Data to process START
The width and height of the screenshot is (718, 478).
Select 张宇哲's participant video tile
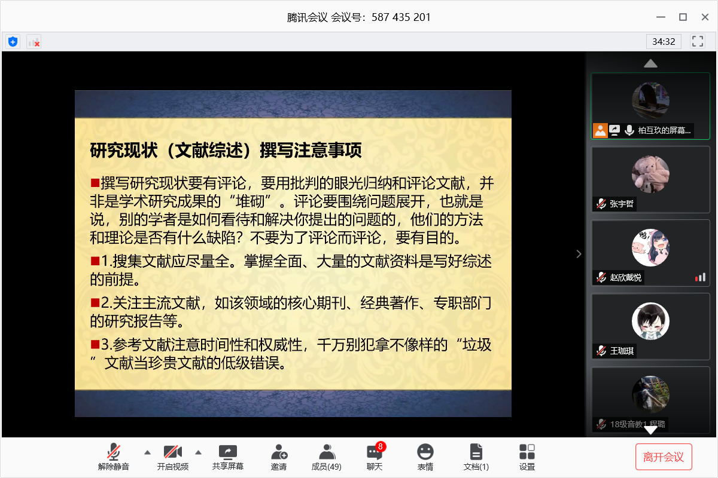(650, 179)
Data to process END
Data to process START
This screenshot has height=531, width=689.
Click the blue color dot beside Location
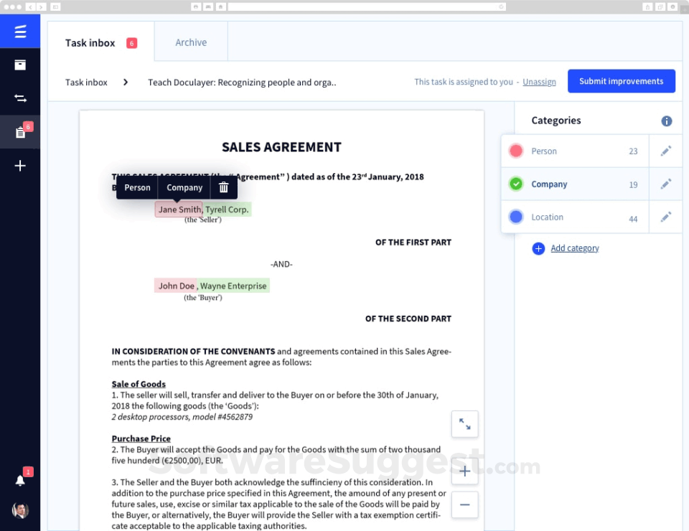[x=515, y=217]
Data to process END
> [What you are asked to do] If a line of the listing above contains "screenshot", pick it out and copy it.

> [Output below]
The width and height of the screenshot is (718, 478).
This screenshot has height=531, width=689.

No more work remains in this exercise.